The landlord must give the tenant at least 84 days’ notice if, on the date the tenant receives the notice to leave, the tenant has been living in the property for over six months and the Notice to Leave does not rely exclusively on one (or more) of the above eviction grounds


Rent increases

Rent can only be increase once in a twelve-month period, and a landlord must give a tenant three months’ notice before such an increase takes place.

In order to increase the rent, the landlord must provide the tenant with a ‘Rent Increase Notice’. The tenant, within 21 days of receiving the notice, can refer the increase for adjudication to a rent officer. If the tenant wishes to do this, they must complete part 3 of the form and return it to the landlord to give them notification of their intention to make a referral to a rent officer.
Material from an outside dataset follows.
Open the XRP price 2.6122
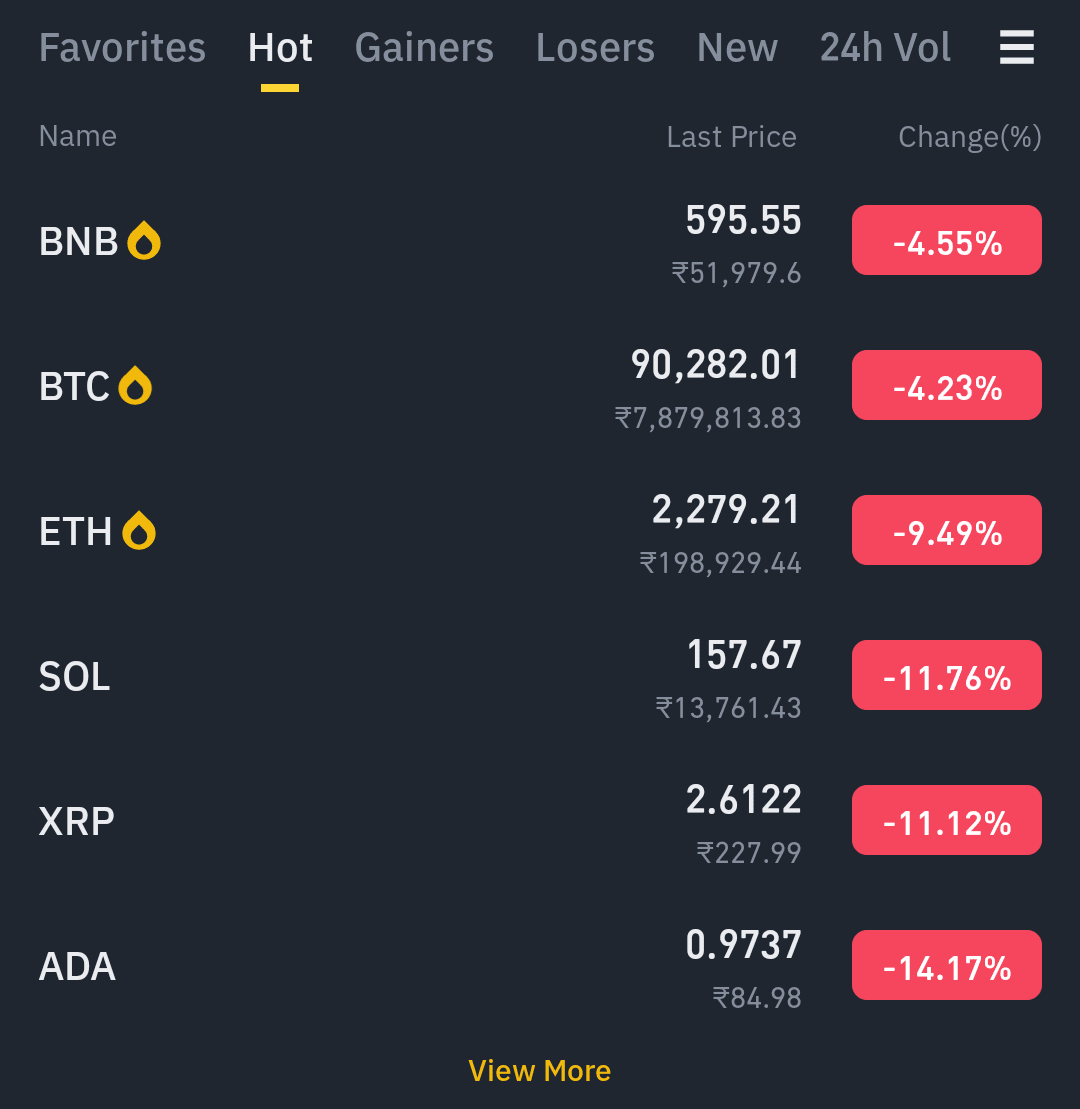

If the tenant fails to return part 3 of the form to their landlord, the rent increase will go ahead as initially proposed in the notice.

The only exception to the rent increase changes is within the Rent Pressure Zones. The tenant is unable to refer the increase to a rent officer as Scottish Ministers have set a cap on the maximum amount that rent can be increased.


For more information on the changes, you can read a full copy of the new Scottish Model Tenancy here.


And what about the court system? I don’t intend using it, but still!

Oh yes!

As if a complete overhaul of possessions, rent increases, terms and tenancy agreements wasn’t enough, the Scottish Government are launching another housing change on December 1st!

The First-tier Tribunal for Scotland (Housing and Property Chamber) will take over the management of all civil cases relating to the private rented sector, which is currently managed by the sheriff courts. Criminal cases will remain with the sheriff courts.

The First-tier Tribunal for Scotland (Housing and Property Chamber) will also hear cases relating to new tenancies, and the upcoming letting agent’s regime (more on that in a moment!)

The Chamber already manages rent, repair and landlord’s right of entry issues within private sector housing, so it’s not a huge departure, however by bringing everything under one roof, the system should be more streamlined.


And dare I ask, next year…?

When you’re on a roll, why stop eh?

With a remodel of the PRS firmly underway, the Scottish government are planning to turn the spotlight on letting agents in 2018, and they aren’t doing things by halves!

Early next year, plans have been announced to kick off the regulation of lettings agents, by rolling out:

  • Mandatory registration requirements: Letting agents will be required to be admitted to the letting agents register. In order to pass muster, they must prove that they are ‘fit and proper’ to undertake the required work, and meet minimum training requirements. Agents need to be registered by 30th September 2018, with the register opening early next year.
  • Set a Statutory code of practice: Coming into force on 31st January 2018, the letting agents code of practice sets out the standards that all agents must meet, and will give tenants and landlords the power to challenge agents who aren’t meeting the service levels that they should.
  • First-tier Tribunal for Scotland (Housing and Property Chamber) redress scheme: If the code of practice is breached, landlords, tenants and Scottish Ministers will have the power to take the issue to the First-tier Tribunal for Scotland (Housing and Property Chamber), which will have the power to issue an enforcement order, detailing the steps and agent must take in order to rectify the issue.

Will these changes stay in just Scotland?

It’s unlikely. Scotland has always been a leader in the PRS, setting new standards and blazing the trail with new legislation. The tenant fee ban and Rent Pressure Zones are two highly publicised pieces of Scottish legislation that are now looking to make their way into England and Wales.